Consignes:
1. Restituez à l'identique le passage du texte de référence allant de « 3. Il résulte » à « la juridiction administrative. ».
2. D'après le texte de référence, répondez brièvement :
(a) Pour quelle année scolaire Mme F... s'est-elle inscrite en première année de baccalauréat professionnel ?
(b) De quelle date est l'arrêté en litige ?
(c) Quel tribunal administratif a rendu le jugement attaqué ?

Texte de référence:
☆ ☆ ☆ ☆

Le président de la formation de jugement a dispensé le rapporteur public, sur sa proposition, de prononcer des conclusions à l'audience.

Les parties ont été régulièrement averties du jour de l'audience.

Le rapport de M. Charles-Edouard Minet, premier conseiller, a été entendu au cours de l'audience publique.

Considérant ce qui suit :

Sur le motif d'annulation retenu par le tribunal administratif :

1. Mme F...est une ressortissante congolaise née le 17 décembre 1995 et entrée irrégulièrement sur le territoire français, selon ses déclarations, le 8 juin 2012. Alors mineure et isolée, elle a été confiée au service de l'aide sociale à l'enfance par décision du juge des enfants. A sa majorité et pendant les trois années suivantes, elle a conclu avec le même service un " contrat d'accueil provisoire jeune majeur ". Scolarisée à son arrivée en France, elle a obtenu un certificat d'aptitude professionnelle " employé de commerce multi-spécialité " avec de bons résultats, avant de s'inscrire, pour l'année scolaire 2015-2016, en première année de baccalauréat professionnel, spécialité vente. Le préfet du Nord a muni Mme F...d'une carte de séjour temporaire en qualité d'étudiante de 2014 à 2017. L'intéressée a toutefois interrompu ses études en 2016 et s'est mise à la recherche d'un emploi, tout en sollicitant auprès du préfet du Nord un changement de statut tendant à la délivrance d'une carte de séjour temporaire au titre de la vie privée et familiale. Par l'arrêté en litige du 13 avril 2017, le préfet du Nord a rejeté cette demande et lui a fait obligation de quitter le territoire français.

2. Il ressort des pièces du dossier qu'à la date du refus du préfet, MmeF..., qui séjourne en France depuis un peu moins de cinq ans, ne poursuit plus d'études. Célibataire et sans charge de famille, elle ne se prévaut d'aucune attache familiale sur le territoire français, alors qu'elle n'est pas isolée en République démocratique du Congo, où réside toute sa famille et où elle a elle-même vécu jusqu'à ses seize ans. L'intéressée n'exerce pas d'activité professionnelle et ne dispose d'aucune ressource. Dès lors, compte tenu de l'ensemble des circonstances de l'espèce, et malgré le jeune âge de Mme F...à son arrivée en France et ses efforts d'intégration, il ne ressort pas des pièces du dossier qu'en refusant de lui délivrer un titre de séjour, le préfet du Nord a fait une appréciation manifestement erronée des conséquences de sa décision sur la situation personnelle de l'intéressée.

3. Il résulte de ce qui précède que le préfet du Nord est fondé à soutenir que c'est à tort que, par le jugement attaqué, le tribunal administratif de Lille s'est fondé sur ce motif pour annuler l'arrêté du 13 avril 2017. Toutefois, il appartient à la cour, saisie de l'ensemble du litige par l'effet dévolutif de l'appel, d'examiner les autres moyens soulevés par Mme F...devant la juridiction administrative.

☆ ☆ ☆ ☆

Données source:
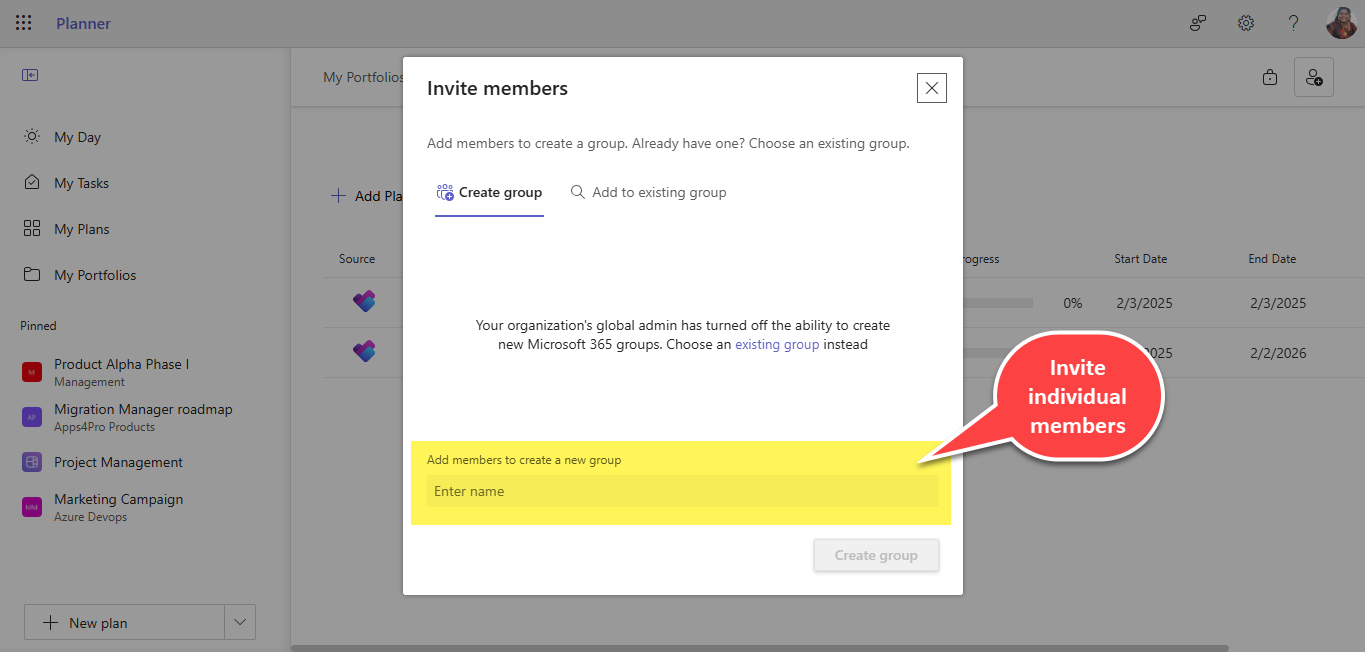Open the Planner settings gear
This screenshot has height=652, width=1365.
[1245, 23]
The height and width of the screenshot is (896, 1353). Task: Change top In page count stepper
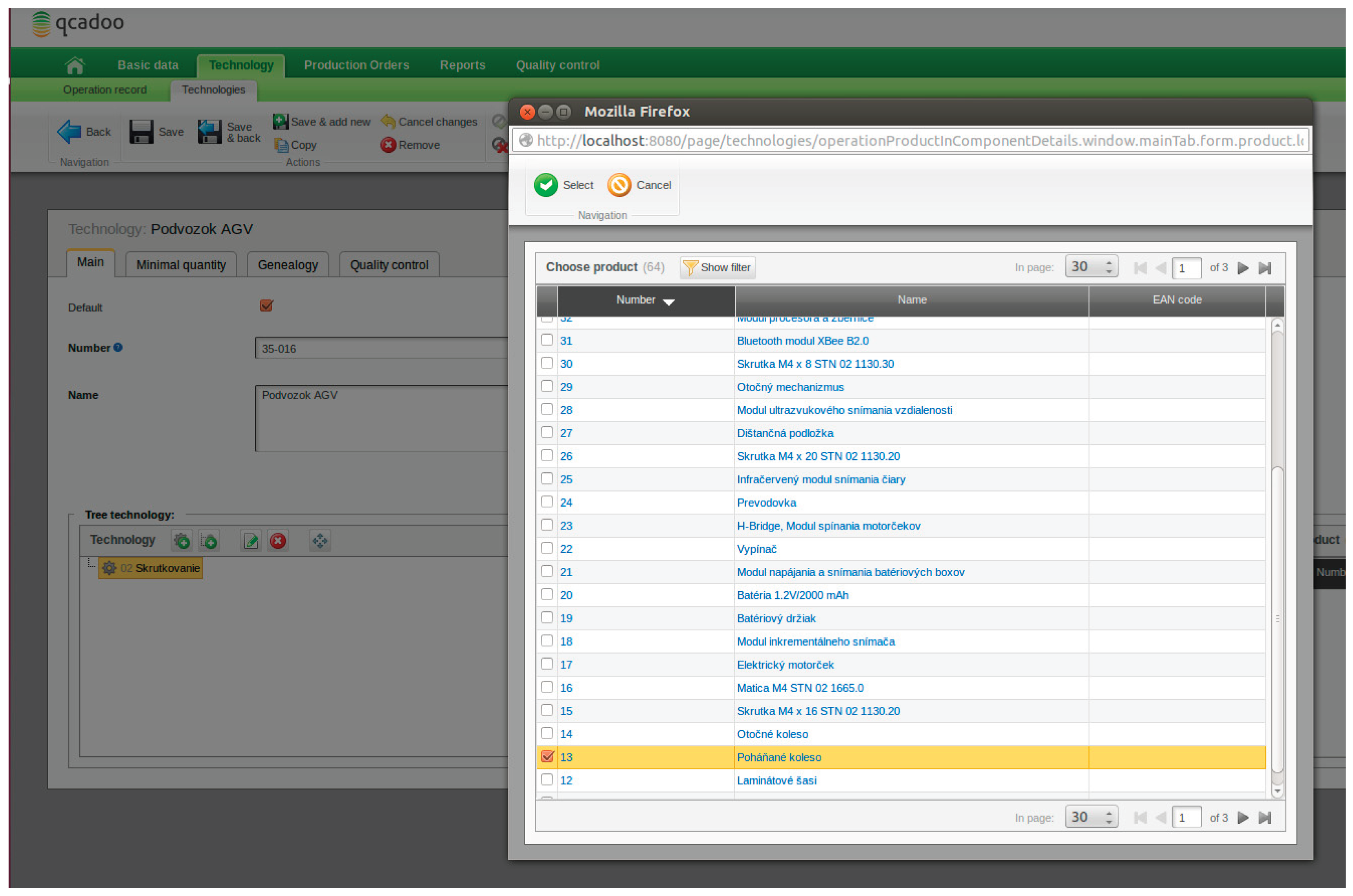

☆ ☆ ☆ ☆

Réponses dans l'ordre:
1.
3. Il résulte de ce qui précède que le préfet du Nord est fondé à soutenir que c'est à tort que, par le jugement attaqué, le tribunal administratif de Lille s'est fondé sur ce motif pour annuler l'arrêté du 13 avril 2017. Toutefois, il appartient à la cour, saisie de l'ensemble du litige par l'effet dévolutif de l'appel, d'examiner les autres moyens soulevés par Mme F...devant la juridiction administrative.

2.
(a) 2015-2016
(b) 13 avril 2017
(c) Le tribunal administratif de Lille